* [Work instructions]
Copy the lines of the material from the one containing "Locate an element" through the end, inclusive, replacing "screenshot" with "capture" and changing nothing else. Omit the pictures from your answer.
Data for analysis START
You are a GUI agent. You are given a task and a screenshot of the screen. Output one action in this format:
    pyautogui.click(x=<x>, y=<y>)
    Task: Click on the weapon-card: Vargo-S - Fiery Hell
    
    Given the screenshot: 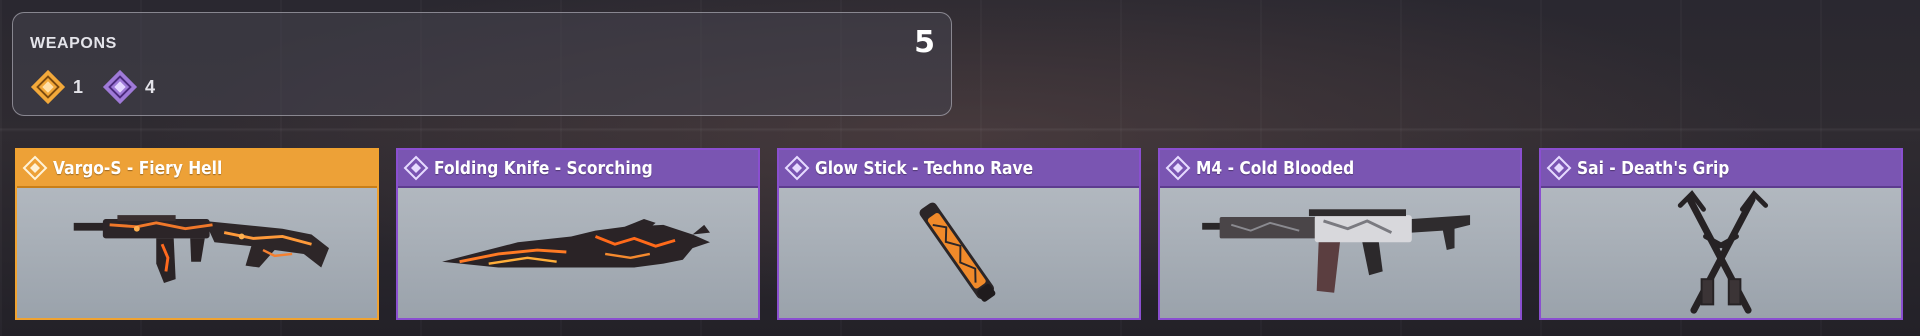 What is the action you would take?
    pyautogui.click(x=197, y=234)
    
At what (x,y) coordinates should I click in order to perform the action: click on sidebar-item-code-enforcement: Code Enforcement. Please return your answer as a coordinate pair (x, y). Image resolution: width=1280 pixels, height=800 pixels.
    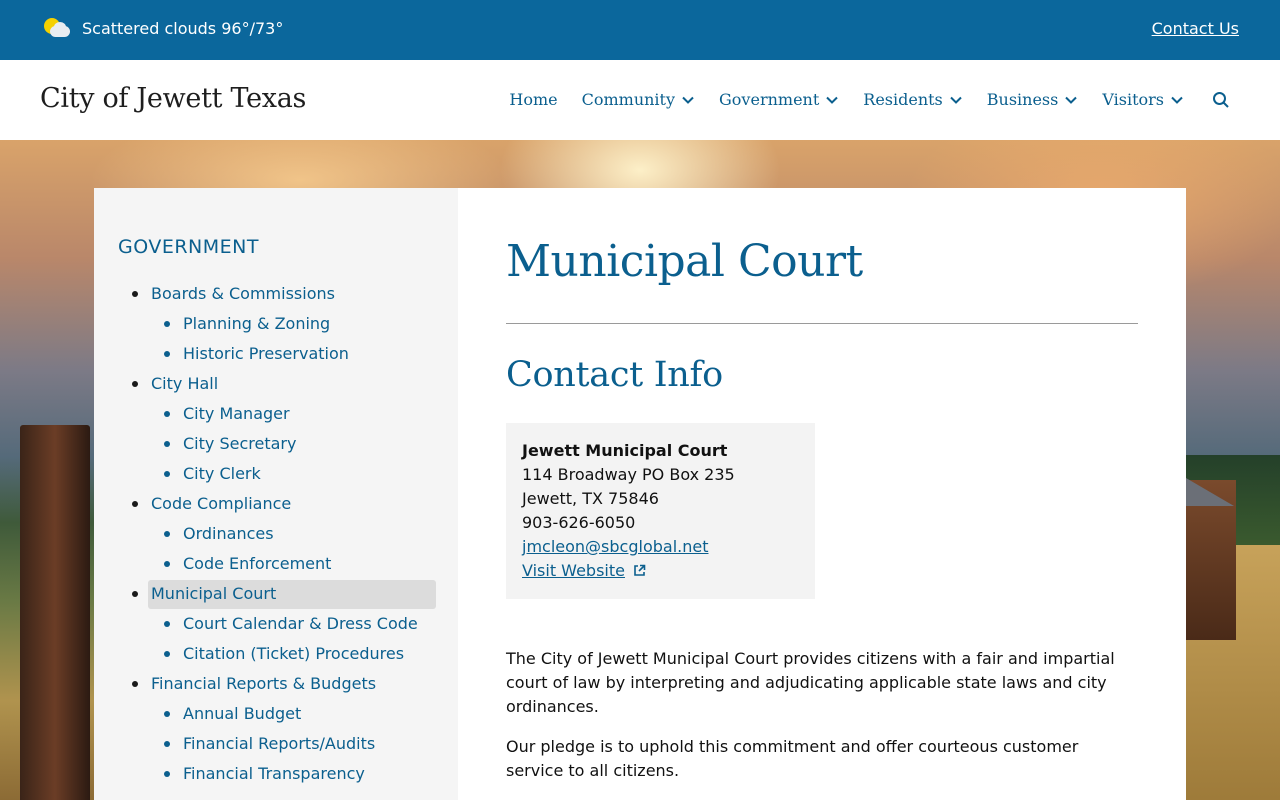
    Looking at the image, I should click on (276, 564).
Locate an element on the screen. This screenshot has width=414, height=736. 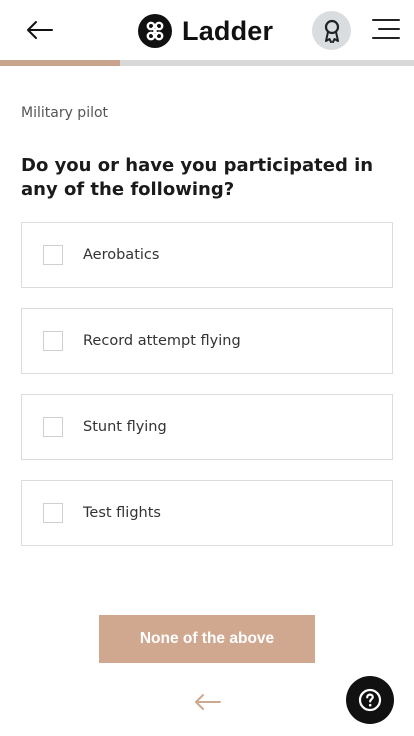
brand-name: Ladder is located at coordinates (228, 30).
Data for analysis END
* [Exercise answer]
Locate an element on the screen. This capture has width=414, height=736. 
brand-name: Ladder is located at coordinates (228, 30).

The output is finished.